▸ Data for this exercise
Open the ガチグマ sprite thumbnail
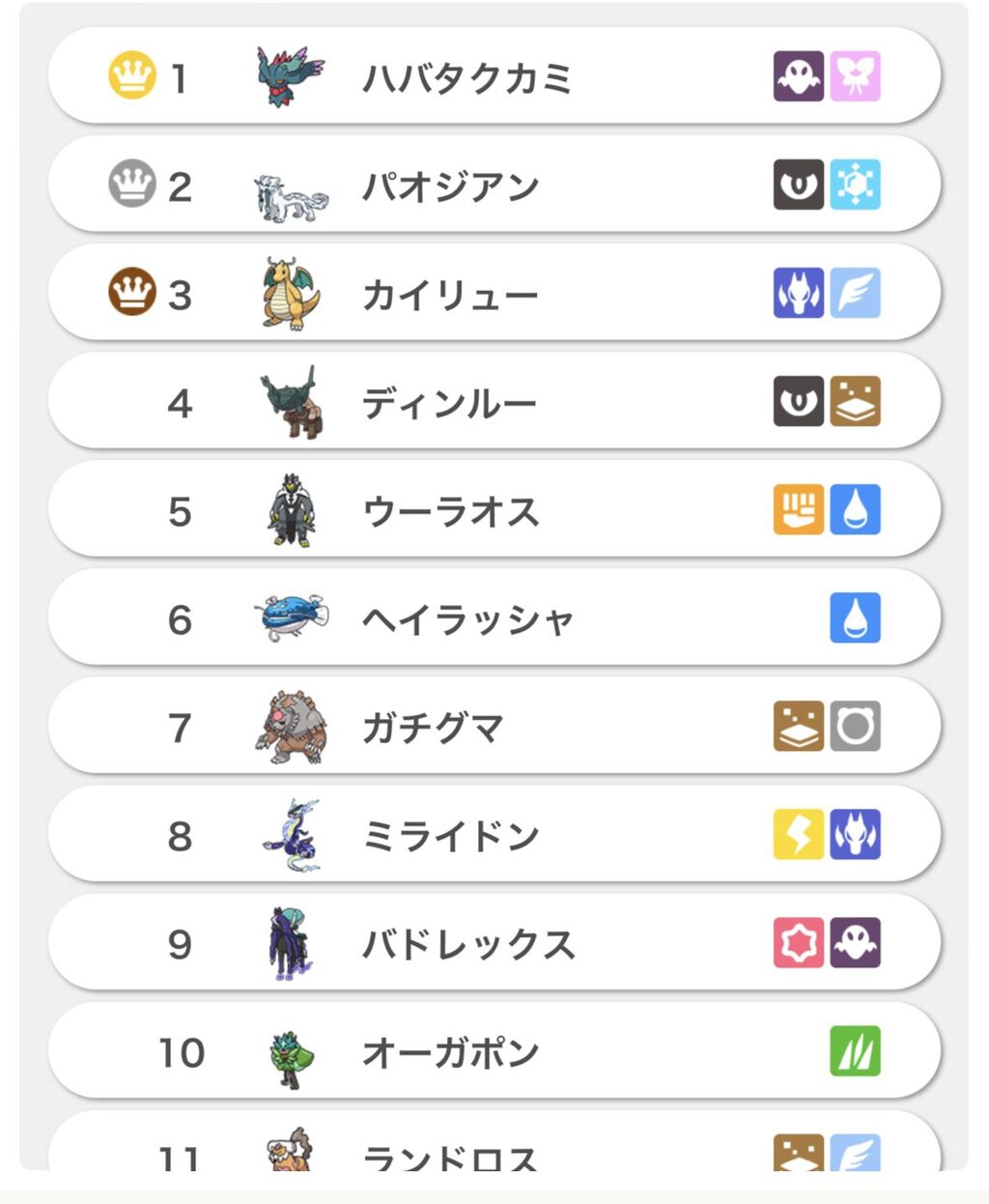The width and height of the screenshot is (989, 1204). pos(291,727)
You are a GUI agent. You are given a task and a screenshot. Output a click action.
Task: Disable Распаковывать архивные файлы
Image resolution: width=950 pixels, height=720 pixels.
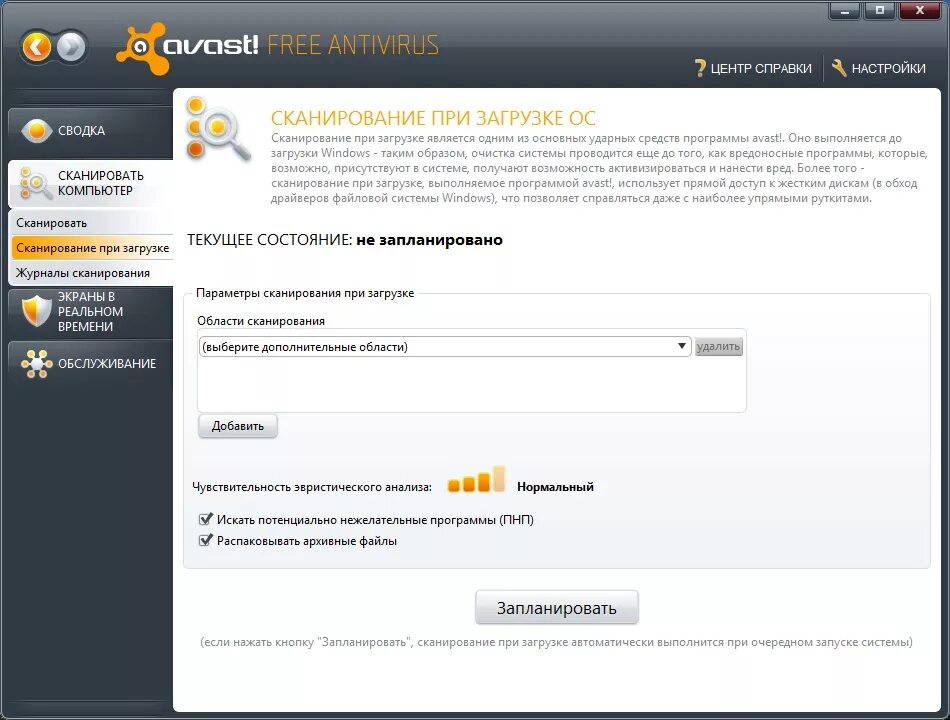[x=206, y=541]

▸ How to complete this task
Copying starts at the line containing "Image resolution: width=950" and ends at the last line of the material above; repeat only those lines exactly and omit the pictures.

▸ Response
Image resolution: width=950 pixels, height=720 pixels.
[x=206, y=541]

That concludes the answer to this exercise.